In the entries that follow, the line with "You are a computer-use" opens the range and the line with "Instruction: Click the Facebook logo icon" closes it; repeat that range exactly, both lines included.

## Records supplied:
*** Begin section ***

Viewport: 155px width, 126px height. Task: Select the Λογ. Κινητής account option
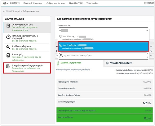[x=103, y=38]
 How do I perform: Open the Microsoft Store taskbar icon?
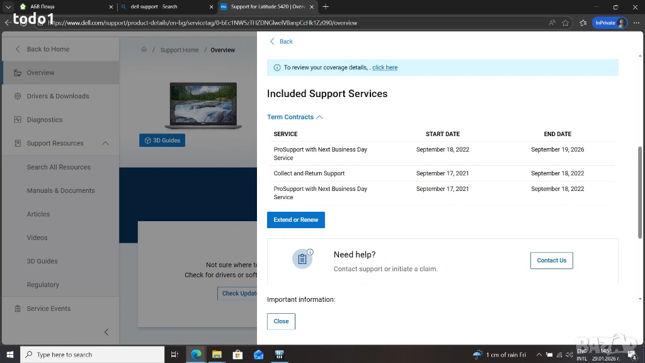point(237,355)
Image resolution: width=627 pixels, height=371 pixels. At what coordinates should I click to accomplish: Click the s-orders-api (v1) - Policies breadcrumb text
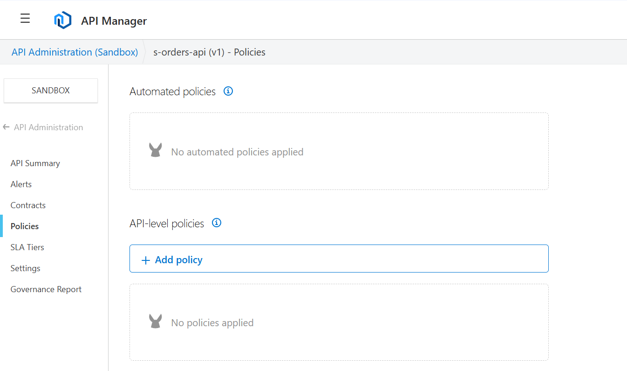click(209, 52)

*** End section ***
*** Begin section ***

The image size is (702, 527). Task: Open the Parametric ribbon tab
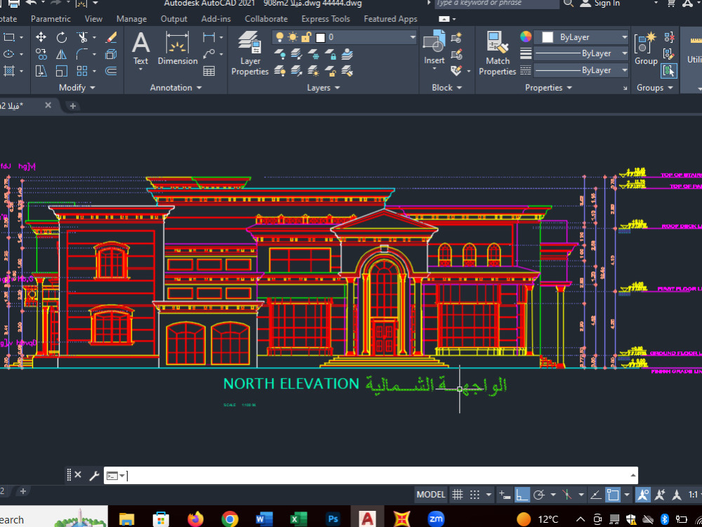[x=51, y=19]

*** End section ***
*** Begin section ***

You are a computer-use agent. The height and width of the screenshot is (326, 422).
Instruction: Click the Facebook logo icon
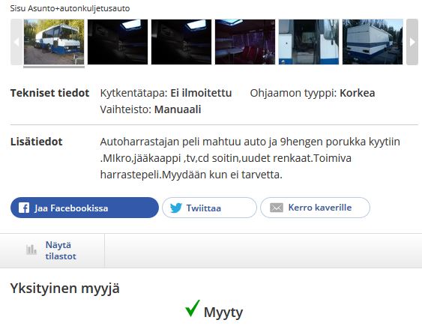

*** End section ***

## Response:
You are a computer-use agent. The height and width of the screenshot is (326, 422).
Instruction: Click the Facebook logo icon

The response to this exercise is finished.